**YOUR ASSIGNMENT**
Using the listing, work out the number of lines where "agent" shows up, and answer with that number alone.

**MATERIAL FOR THE TASK**
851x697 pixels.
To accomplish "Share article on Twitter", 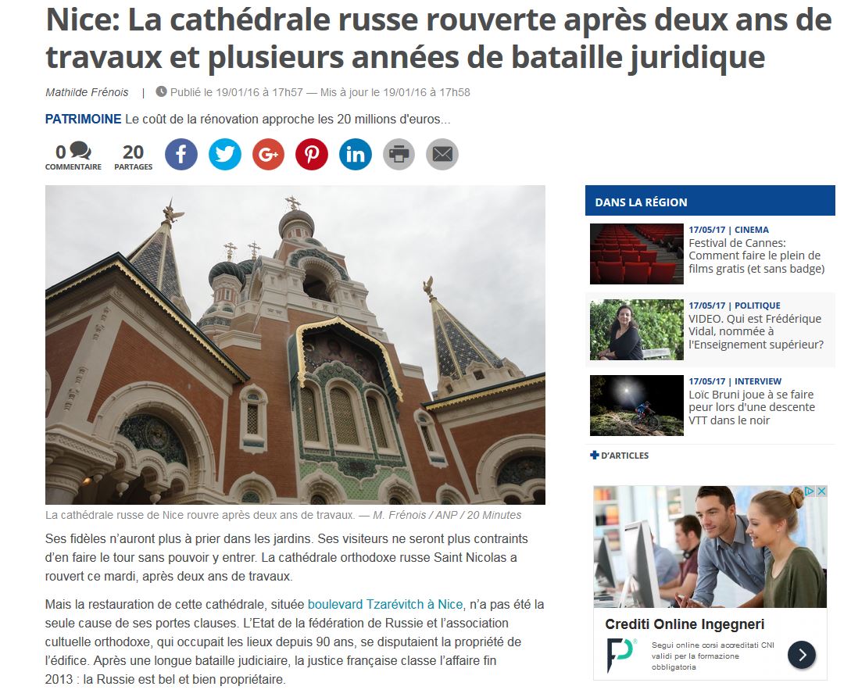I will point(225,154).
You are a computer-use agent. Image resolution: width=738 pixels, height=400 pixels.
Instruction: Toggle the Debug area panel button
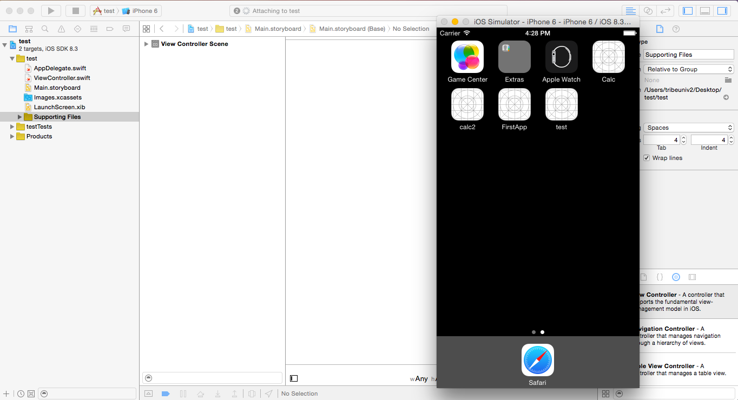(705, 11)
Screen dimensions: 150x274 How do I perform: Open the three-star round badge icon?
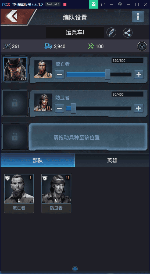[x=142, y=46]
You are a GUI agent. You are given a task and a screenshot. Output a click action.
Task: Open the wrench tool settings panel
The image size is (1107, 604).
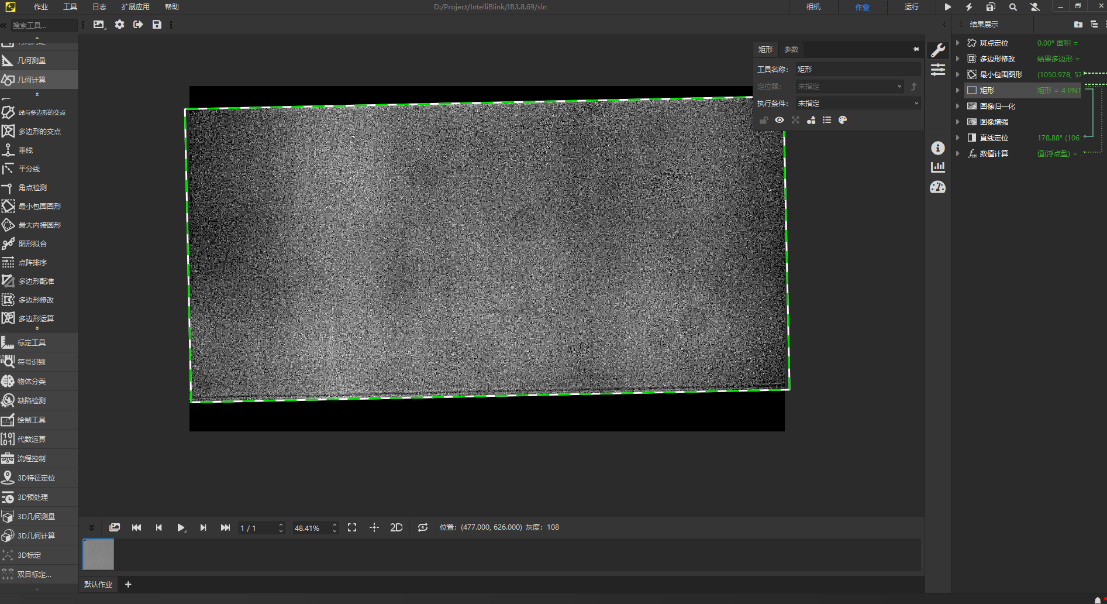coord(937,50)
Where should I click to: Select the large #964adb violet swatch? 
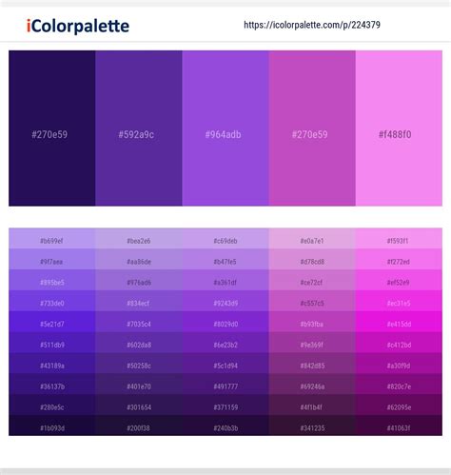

**ANSWER FOR THIS EXERCISE**
2